These are thoughts half-formed, nascent, and wholly mutable as I delve further into Charlotte Brontë’s final novel, Villette, along with the rest of the readers in the Villette readalong.
Five chapters into Villette, and my question is: who is Lucy Snowe? She’s the main character and narrator of the novel. But I know little else of her. In fact, I feel better acquainted with six year-old Polly and the “rheumatic cripple” Miss Marchmont.
The concrete facts are slim. There’s no mention of her family, save her godmother Mrs. Bretton. “Troubles” sum up the eight years between her departure from Bretton and her employment to Miss Marchmont. It’s hinted she’s wearing a mourning dress and seems “a worn-out creature,” a physical display of these “troubles.” Lucy has “not yet counted twenty-three summers,” she is twenty-two (the same age as I am).
But, I’ll attempt to read between the lines. Lucy is calm, wise, and has so far seemed to act mature. Even her trip to London was well thought out, with a mission. (Although the Aurora Borealis was somewhat the catalyst for this decision.) Observant may be her most prominent characteristic so far, always watching, always listening, always thinking. And here, I identify with her. This observance tells me of Polly and Miss Marchmont in exacting detail. This observance also blocks me from learning more of Lucy Snowe herself.

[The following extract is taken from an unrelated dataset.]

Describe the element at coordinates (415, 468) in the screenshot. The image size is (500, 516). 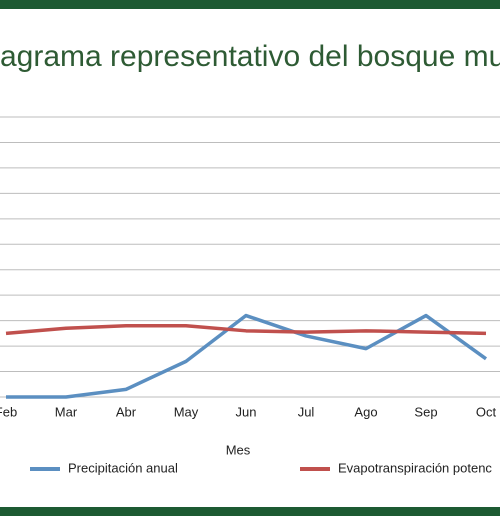
I see `legend-label: Evapotranspiración potenc` at that location.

Lucy seems to feel a strong connection to, and a strong belief in the power of, nature. During the storm on the last night of Miss Marchmont’s life, she anxiously recalls three previous times when “events had taught me that these strange accents in the storm–this restless, hopeless cry–denote a coming state of the atmosphere unpropitious to life.” She allows the Aurora Borealis lighting up the sky to spark a possible change in her life, a new location: London.